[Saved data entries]
|---|
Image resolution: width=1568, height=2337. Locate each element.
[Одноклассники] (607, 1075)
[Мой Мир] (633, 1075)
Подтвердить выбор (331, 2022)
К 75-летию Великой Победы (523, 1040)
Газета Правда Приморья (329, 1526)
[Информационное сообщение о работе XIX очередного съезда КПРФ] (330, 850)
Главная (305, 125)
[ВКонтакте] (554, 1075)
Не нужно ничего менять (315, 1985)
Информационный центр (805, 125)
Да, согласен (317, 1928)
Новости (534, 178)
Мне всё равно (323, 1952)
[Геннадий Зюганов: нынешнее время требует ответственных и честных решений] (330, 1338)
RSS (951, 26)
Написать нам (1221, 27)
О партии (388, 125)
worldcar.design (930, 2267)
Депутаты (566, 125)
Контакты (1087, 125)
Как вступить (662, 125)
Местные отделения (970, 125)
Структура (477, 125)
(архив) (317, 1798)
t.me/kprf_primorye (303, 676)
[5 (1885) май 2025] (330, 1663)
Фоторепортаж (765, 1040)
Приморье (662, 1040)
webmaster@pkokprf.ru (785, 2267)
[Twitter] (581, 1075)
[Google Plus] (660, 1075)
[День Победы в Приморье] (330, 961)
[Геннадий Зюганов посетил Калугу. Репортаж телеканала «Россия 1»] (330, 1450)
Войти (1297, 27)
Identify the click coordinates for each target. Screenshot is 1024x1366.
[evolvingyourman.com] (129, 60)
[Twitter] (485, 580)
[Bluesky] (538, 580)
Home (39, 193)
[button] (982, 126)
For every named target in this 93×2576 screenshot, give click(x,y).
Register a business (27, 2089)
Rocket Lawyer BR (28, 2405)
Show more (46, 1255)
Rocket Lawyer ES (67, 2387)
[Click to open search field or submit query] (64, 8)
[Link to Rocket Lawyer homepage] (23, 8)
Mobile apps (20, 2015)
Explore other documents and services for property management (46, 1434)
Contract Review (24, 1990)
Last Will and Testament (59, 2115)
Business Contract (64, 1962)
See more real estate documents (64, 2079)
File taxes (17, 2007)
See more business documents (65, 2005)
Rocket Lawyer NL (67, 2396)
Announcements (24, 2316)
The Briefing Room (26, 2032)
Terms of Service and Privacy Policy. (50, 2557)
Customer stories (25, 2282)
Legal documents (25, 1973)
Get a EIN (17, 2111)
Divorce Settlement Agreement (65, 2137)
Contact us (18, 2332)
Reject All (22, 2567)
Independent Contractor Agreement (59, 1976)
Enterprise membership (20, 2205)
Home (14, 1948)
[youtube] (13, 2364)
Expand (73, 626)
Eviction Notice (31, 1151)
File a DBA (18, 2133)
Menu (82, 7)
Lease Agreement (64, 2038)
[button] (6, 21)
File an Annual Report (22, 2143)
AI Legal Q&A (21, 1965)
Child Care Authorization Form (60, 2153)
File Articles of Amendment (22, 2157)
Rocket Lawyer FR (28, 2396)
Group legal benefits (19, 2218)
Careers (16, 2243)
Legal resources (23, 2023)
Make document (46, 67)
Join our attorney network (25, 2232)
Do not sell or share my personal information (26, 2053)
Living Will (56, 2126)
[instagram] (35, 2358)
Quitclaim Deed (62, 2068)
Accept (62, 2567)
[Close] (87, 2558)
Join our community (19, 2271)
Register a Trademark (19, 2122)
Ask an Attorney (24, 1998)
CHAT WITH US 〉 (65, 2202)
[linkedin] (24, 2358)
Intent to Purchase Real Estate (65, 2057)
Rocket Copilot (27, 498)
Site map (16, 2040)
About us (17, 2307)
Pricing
|---|
■ What is required ■
Where a line of the records contains the word "Зюганов", copy that line.

■ Response box ■
[Геннадий Зюганов: нынешнее время требует ответственных и честных решений] (330, 1338)
[Геннадий Зюганов посетил Калугу. Репортаж телеканала «Россия 1»] (330, 1450)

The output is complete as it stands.